Work order: From the records below, copy out exactly the lines from the one containing "Where should I click to: Select" to the one containing "The width and height of the screenshot is (1215, 916).", both included. Add nothing else.

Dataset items
• • • • •
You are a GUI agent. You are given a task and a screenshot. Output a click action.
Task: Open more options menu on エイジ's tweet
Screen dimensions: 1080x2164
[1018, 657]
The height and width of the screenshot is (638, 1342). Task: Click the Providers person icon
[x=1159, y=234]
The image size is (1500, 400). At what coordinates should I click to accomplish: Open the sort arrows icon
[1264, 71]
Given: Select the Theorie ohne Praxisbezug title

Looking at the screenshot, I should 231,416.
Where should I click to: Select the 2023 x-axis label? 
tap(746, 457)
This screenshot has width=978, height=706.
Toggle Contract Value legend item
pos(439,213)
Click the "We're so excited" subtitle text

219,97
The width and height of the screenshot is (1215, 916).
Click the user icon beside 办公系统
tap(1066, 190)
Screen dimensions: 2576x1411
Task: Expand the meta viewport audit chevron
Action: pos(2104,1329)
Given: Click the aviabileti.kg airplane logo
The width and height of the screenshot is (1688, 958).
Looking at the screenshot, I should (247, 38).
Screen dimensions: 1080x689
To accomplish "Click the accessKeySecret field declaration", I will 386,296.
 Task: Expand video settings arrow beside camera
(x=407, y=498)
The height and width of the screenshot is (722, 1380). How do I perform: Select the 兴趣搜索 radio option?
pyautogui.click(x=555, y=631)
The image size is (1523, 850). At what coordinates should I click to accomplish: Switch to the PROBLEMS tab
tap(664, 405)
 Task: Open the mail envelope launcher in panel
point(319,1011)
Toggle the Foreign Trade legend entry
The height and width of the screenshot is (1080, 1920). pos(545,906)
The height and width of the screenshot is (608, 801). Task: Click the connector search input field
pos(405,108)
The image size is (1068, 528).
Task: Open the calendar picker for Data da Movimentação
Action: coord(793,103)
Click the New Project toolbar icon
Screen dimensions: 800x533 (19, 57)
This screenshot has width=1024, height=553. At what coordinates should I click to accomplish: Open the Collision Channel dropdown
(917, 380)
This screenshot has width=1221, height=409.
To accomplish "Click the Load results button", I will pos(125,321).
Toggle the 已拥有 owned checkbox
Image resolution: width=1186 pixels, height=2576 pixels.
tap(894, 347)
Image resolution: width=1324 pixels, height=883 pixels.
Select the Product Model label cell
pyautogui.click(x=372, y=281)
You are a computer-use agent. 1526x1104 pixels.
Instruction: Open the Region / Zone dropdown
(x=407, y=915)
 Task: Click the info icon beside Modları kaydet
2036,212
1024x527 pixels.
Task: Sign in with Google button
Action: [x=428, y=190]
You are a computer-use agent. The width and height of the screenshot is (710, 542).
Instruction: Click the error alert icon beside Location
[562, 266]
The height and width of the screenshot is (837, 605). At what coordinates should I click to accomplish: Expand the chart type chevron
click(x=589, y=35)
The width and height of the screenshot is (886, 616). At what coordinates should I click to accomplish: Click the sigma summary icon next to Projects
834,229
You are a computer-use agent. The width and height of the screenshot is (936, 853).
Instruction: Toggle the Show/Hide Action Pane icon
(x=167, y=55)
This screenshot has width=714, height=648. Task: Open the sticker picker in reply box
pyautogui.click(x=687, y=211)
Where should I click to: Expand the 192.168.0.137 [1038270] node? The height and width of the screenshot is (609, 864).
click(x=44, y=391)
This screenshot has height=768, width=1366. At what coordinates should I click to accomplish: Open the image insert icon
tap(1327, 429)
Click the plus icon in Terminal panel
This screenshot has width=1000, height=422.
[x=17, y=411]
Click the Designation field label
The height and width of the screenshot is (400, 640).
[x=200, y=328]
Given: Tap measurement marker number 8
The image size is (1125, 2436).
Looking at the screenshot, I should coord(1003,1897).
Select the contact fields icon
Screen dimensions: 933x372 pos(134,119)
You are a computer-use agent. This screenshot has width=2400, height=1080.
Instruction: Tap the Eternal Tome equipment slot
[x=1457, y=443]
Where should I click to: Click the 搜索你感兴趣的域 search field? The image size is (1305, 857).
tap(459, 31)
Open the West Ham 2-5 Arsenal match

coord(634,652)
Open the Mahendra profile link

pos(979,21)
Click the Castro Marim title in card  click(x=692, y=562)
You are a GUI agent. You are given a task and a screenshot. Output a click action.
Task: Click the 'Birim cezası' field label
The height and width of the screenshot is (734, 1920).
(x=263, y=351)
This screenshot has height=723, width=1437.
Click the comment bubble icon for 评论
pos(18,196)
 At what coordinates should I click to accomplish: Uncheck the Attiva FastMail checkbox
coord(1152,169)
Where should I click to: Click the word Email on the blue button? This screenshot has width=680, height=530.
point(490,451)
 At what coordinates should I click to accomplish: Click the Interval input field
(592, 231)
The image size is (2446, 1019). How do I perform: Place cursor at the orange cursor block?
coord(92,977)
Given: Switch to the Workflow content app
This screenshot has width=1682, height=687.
• • • • •
Result:
Where should I click to: Select the 2023 x-axis label? 
tap(746, 457)
This screenshot has width=978, height=706.
Toggle Contract Value legend item
pos(439,213)
Click the "We're so excited" subtitle text

219,97
The width and height of the screenshot is (1215, 916).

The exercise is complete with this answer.